◆ Data section:
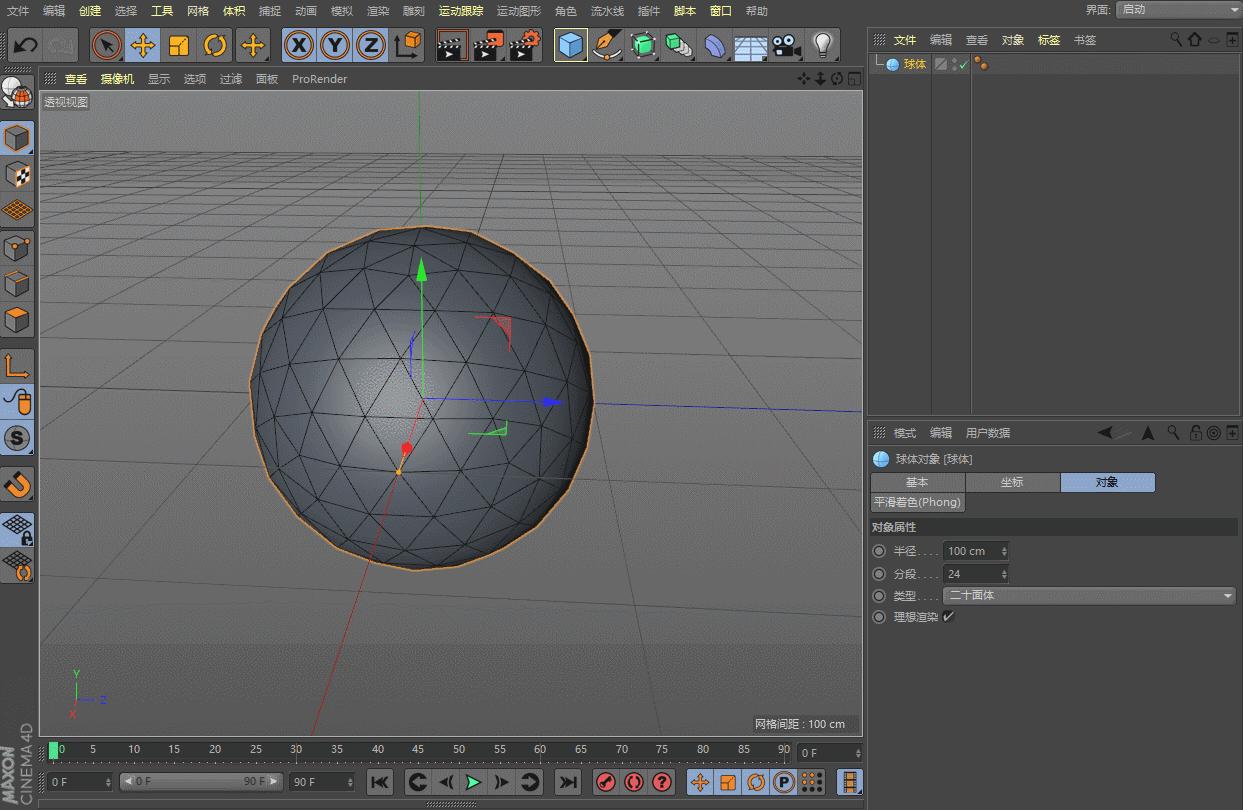Open render settings via the gear clapboard icon
This screenshot has width=1243, height=810.
[x=524, y=45]

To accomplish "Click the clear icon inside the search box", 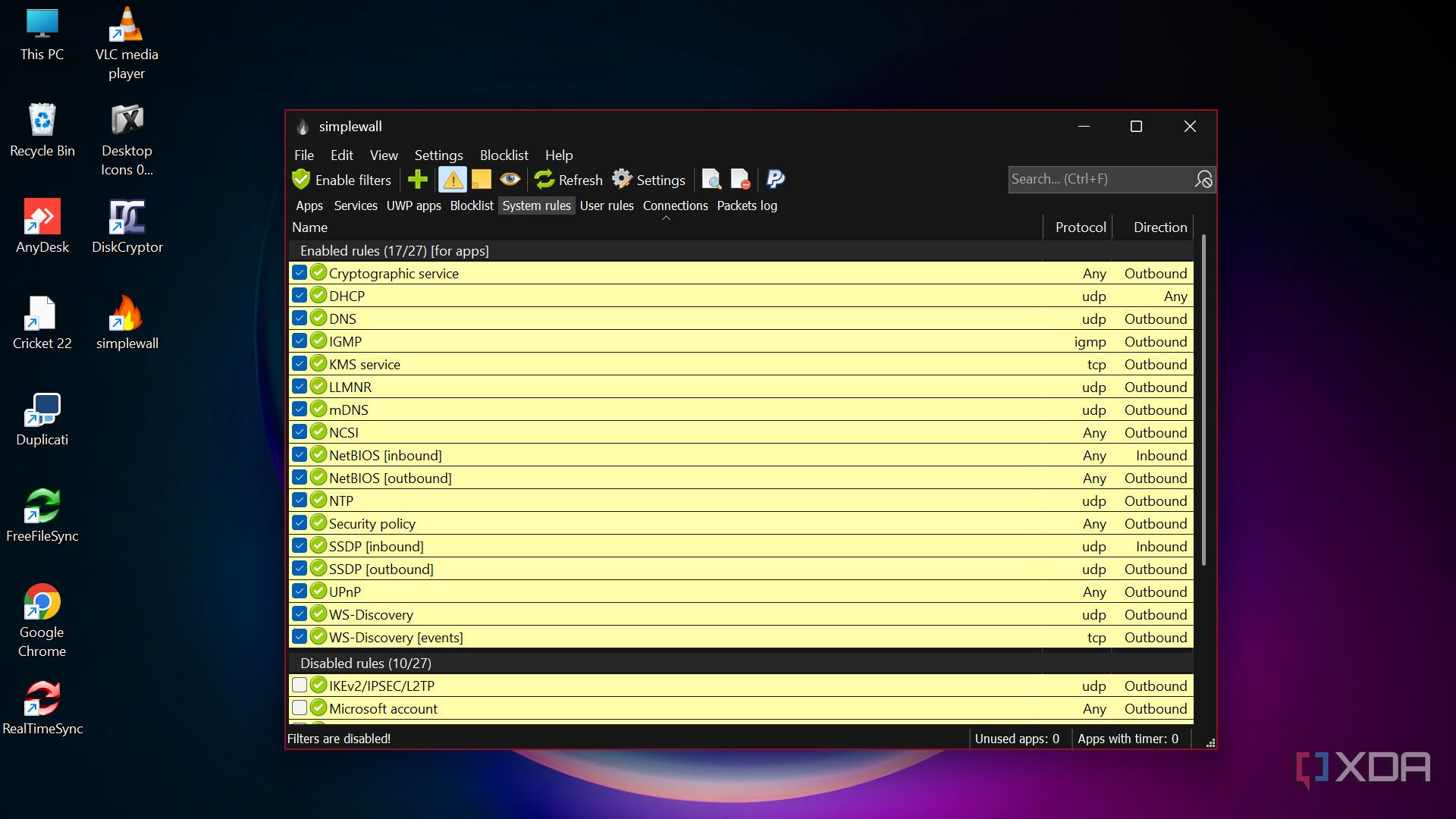I will (x=1203, y=180).
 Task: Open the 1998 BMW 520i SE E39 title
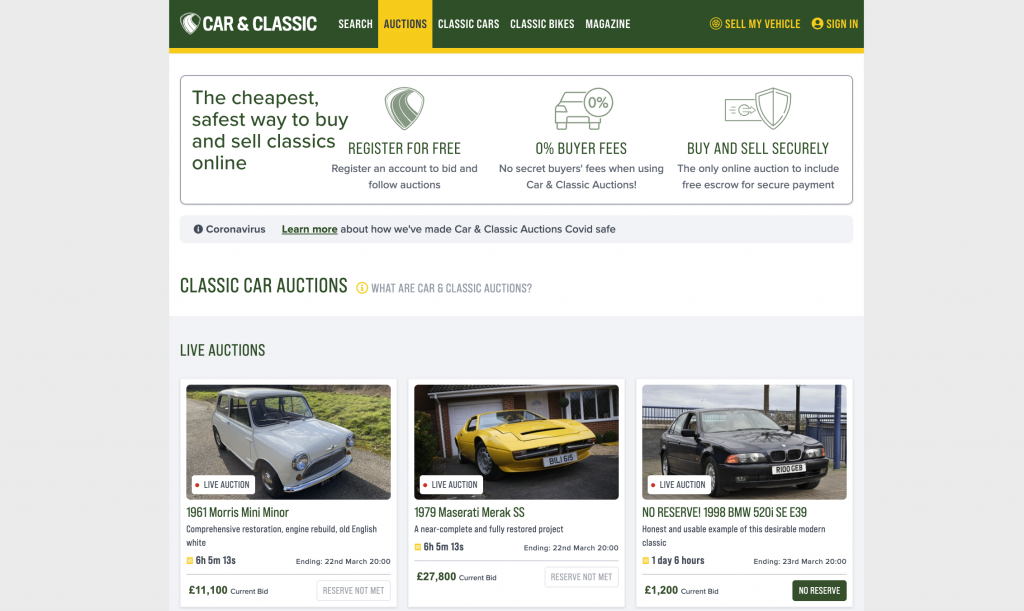click(x=724, y=512)
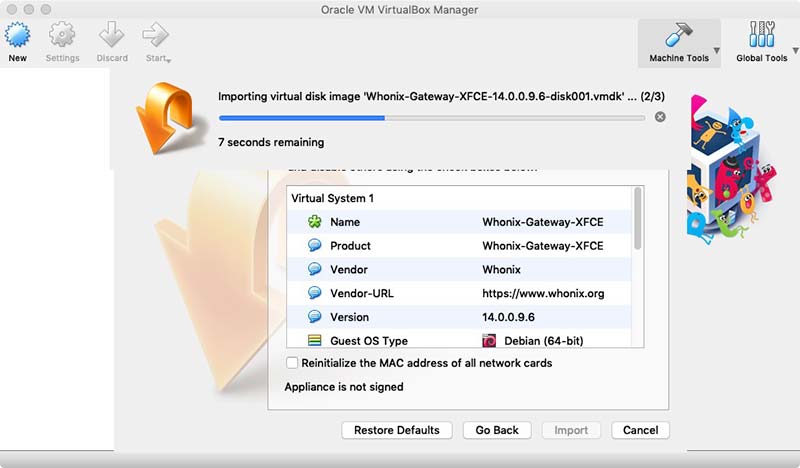Viewport: 800px width, 468px height.
Task: Select the Version 14.0.0.9.6 row
Action: [x=460, y=317]
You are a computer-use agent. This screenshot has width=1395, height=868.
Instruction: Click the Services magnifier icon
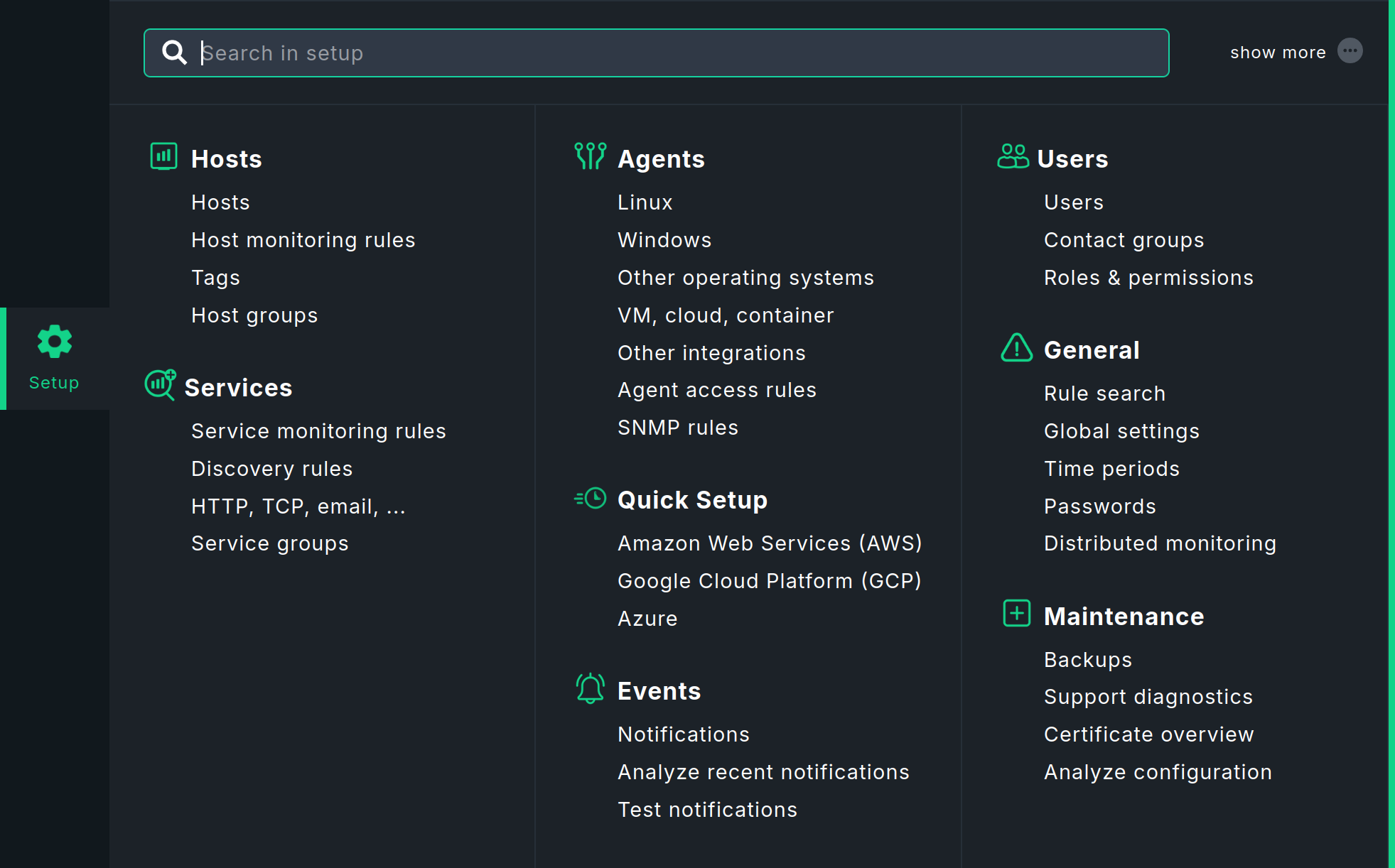[160, 384]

◆ Work to do: How many lines in the items above contain the word "Task"? Reply with the number alone.

◆ Finished answer: 2